Startup Magic Leap’s much anticipated mixed reality (MR) headset, the Magic Leap One, finally began shipping in 2018. The product combines graphics and real-world views and requires a wired link to a small computer, which clips onto a pocket. In the meantime, Apple is rumoured to be working on an AR headset, with reports suggesting that it plans to have the technology ready as early as 2020.
AR headsets allow the user to see the real world overlaid with a layer or layers of digital content, including images, text, and video. It has uses in entertainment, education, training, real estate, design and offline retail. AR came to worldwide attention in 2016 thanks to the success of mobile AR game Pokémon Go.
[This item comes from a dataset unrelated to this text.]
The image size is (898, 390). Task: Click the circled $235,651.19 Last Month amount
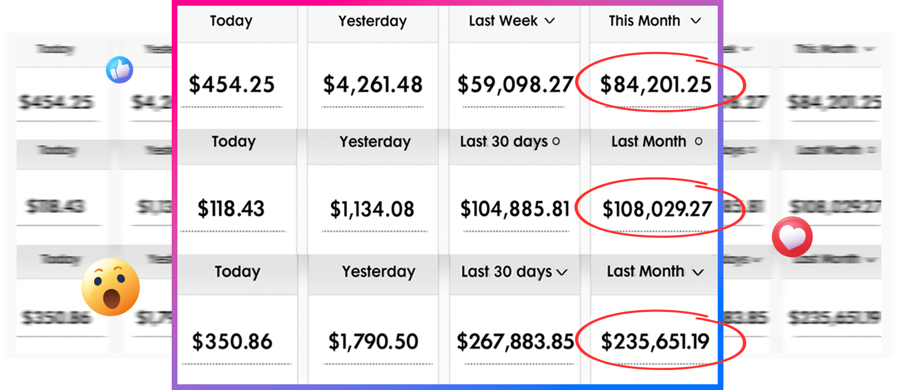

The next two to three years will be pivotal for AR, with its chances of crossing over to the mass consumer and corporate markets likely to be determined by a number of factors, including the richness and variety of AR content, the development of smartphone applications, the arrival of all-in-one glasses, and just how successfully the MR players, including Microsoft and Magic Leap, can open up markets. Apple’s entry into the market will also be watched with interest.
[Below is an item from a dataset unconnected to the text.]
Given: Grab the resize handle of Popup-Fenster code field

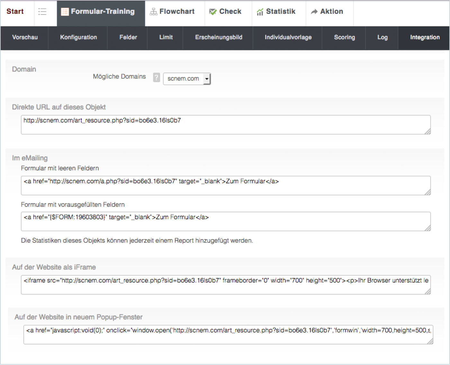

Mixed reality enables the user to see virtual objects integrated into the real world. To borrow an example from Microsoft’s presentation at the gaming trade show E3, you might be looking at an ordinary table at home, but see an interactive virtual world from the video game Minecraft sitting on top of it. As you walk around, the virtual landscape holds its position, and when you lean in close, it gets closer in the way a real object could. In another example, from Magic Leap, you might be sitting inside a school gymnasium watching a basketball match when, suddenly, a whale jumps out of the floor and appears to splash water all over you.
Why does alternative reality matter for business?
Over the next two or three years, most of the action may be around augmented reality (AR) and mixed reality (MR).
This means the critical components could be 3D sensors, 3D cameras, 3D sound systems, high-end application processors, flash memories, radio frequency (RF) chips and batteries.
This tech cluster, and especially batteries within it, is by no means fit for purpose right now for social VR, rich AR or truly mobile VR/AR/MR. Yet these are the kind of products that are firmly on the road maps of Apple, Alphabet, Microsoft, Facebook, Baidu, Alibaba and Tencent.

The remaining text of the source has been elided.